Volviendo a la escena en la cocina de mi casa, podemos señalar que el cuerpo de aquella mujer se agitaba al no poder destilar en palabras alguna experiencia propia que la invadía. Su cuerpo era vehículo de un vigor sin freno y un decir mudo, con un apenas suplicante “no, no, no!!!” angustiado, que invitaba a suponer que había un otro destinatario. ¿No, a qué y a quién? A lo que emerge como amenaza invadiendo el campo mental. Una amenaza que acecha desde afuera y ante cuya presencia cabría plantarse e inquirir ¿por qué a mí? Un cuestionar al otro sobre sus caprichos, exigencias y, en el fondo mismo, sobre su vacío y deseo. ¿Qué quieres que sea para ti? El espanto en su rostro hacía pensar que en ella se dirimía la experiencia de una omisión, de una respuesta que no acababa de darse para así poder frenar, al menos momentáneamente, el efecto succionante de la pregunta.

Siempre nos hemos hecho preguntas y siempre nos hemos inquietado ante el vacío de respuesta o ante la amenaza de destino. Pero cabe pensar que nuestra sociedad tecnificada y de ritmo rápido, es terreno propicio para el surgimiento de la angustia, ya que ésta resurge cercana a la incertidumbre y la transitoriedad. La existencia de un futuro desdibujado, sin demasiado norte y con pocas garantías es terreno propicio para “el único sentimiento que no engaña”, tal y como lo definió Lacan en su Seminario X.

Esta modernidad líquida, como lúcidamente lo ilustra Zygmunt Bauman, nos sitúa en un escenario sin certezas, volátil y transitorio, en el que el “no future” de los Sex Pistols se impone como punto de certeza, ante un mañana que se mira de refilón y, en ocasiones, ni se espera. “Vive la vida, exprímela!!!”,  se postula como lema de actualidad, como mandato a “disfrutar de la vida”, no tanto desde una posición dionisíaca de apertura al placer, sino desde un olvido del ser y su deriva hacia el tener más que, más rápido que , más veces que…Hacia el sinsentido del vivir agitados, obedientes al mandato del plus de gozar, como si en ello estuviera la quintaesencia del vivir.

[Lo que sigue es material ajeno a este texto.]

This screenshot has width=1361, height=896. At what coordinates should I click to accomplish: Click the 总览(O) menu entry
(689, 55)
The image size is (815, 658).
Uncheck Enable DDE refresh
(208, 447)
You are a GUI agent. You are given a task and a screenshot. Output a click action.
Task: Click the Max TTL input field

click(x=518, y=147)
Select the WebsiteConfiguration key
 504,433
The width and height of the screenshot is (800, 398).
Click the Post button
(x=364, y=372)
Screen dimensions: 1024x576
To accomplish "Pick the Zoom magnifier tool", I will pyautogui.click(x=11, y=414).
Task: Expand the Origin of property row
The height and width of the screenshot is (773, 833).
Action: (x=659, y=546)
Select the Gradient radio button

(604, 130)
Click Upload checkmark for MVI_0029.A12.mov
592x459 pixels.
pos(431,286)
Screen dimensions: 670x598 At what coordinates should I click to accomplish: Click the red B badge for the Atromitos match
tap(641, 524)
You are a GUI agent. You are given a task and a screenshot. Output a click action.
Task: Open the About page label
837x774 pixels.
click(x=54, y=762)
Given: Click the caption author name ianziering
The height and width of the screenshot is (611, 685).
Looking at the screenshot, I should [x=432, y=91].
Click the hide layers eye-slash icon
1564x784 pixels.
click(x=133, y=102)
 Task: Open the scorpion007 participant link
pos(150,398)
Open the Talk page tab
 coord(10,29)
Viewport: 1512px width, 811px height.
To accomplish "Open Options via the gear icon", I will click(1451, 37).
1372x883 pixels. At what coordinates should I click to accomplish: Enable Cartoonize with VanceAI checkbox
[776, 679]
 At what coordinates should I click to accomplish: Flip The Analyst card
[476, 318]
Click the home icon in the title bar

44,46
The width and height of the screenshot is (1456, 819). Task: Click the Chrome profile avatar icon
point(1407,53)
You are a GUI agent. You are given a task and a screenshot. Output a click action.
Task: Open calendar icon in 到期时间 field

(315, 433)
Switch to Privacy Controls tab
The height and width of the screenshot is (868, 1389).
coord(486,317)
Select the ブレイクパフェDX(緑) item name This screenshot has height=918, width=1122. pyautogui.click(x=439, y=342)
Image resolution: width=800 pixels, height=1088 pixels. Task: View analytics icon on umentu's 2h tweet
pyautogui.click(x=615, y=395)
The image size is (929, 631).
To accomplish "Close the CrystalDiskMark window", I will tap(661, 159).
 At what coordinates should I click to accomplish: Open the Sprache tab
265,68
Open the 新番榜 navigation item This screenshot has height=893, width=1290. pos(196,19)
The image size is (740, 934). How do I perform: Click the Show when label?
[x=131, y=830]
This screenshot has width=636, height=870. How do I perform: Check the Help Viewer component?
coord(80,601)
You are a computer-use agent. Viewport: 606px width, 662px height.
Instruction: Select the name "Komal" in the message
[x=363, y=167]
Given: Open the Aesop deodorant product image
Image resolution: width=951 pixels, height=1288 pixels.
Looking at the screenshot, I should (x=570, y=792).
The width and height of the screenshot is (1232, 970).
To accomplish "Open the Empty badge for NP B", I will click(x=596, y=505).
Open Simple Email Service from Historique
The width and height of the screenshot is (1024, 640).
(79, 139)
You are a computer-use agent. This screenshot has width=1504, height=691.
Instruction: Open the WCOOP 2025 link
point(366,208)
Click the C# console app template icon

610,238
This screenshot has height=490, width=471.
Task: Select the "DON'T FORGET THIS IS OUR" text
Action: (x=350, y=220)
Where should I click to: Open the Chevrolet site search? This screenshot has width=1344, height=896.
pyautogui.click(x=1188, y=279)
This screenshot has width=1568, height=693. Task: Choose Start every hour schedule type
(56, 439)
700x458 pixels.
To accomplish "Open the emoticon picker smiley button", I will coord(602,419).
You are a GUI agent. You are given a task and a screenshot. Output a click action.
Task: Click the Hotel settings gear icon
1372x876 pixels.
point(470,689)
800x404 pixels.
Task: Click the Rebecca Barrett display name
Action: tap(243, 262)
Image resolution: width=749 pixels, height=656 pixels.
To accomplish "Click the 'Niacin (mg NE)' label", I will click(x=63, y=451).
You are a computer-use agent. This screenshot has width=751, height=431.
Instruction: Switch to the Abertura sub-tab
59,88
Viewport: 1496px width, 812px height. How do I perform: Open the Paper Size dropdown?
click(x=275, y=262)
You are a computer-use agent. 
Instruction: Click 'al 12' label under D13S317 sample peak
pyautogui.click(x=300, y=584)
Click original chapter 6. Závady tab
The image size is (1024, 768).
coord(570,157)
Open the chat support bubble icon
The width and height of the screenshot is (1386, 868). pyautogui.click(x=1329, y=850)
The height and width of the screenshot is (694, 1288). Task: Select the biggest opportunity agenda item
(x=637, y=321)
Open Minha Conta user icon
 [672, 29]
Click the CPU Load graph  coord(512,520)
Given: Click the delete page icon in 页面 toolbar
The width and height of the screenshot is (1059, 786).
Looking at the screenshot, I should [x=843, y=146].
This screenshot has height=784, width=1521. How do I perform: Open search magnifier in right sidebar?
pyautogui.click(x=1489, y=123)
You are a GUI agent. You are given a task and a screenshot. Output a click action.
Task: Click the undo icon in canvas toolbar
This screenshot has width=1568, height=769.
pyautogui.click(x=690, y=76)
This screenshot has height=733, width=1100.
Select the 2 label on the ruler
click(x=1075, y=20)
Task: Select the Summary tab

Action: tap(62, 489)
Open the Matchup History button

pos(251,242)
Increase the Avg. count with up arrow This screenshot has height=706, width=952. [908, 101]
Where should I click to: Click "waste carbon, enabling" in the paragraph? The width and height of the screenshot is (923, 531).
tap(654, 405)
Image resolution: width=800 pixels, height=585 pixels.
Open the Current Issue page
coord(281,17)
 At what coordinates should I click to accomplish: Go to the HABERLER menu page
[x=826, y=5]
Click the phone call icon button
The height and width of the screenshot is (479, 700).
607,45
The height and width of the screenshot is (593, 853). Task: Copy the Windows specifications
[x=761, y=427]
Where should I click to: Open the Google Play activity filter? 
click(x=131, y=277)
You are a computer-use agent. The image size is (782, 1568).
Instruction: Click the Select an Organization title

Muchos jóvenes que hablan a través de sus conductas disociales, se hallan en la encrucijada de tener que crearse un destino, pero con la rémora de no disponer de  un GPS interno que les oriente, unas marcas cardinales que les guíen, ya que crear una dirección en la vida requiere del encuentro con un otro presente y real, que haga las veces de sostén confiable y ejemplo, un otro que desde sus limitaciones pueda orientar al joven en la dirección de un destino que está por crear y en el cual puede aspirar a tener parte activa. Un Otro que suscite en el joven el gusto por la pregunta y, en definitiva, a cuestionarse  acerca de su deseo para sí ponerlo a caminar. Sin estas experiencias de lazo que estimulen el relato y la palabra, el sujeto está más expuesto a lo que mi abuela Leocadia denominaba “izen gabeko penia”(la pena sin nombre); es decir: angustia.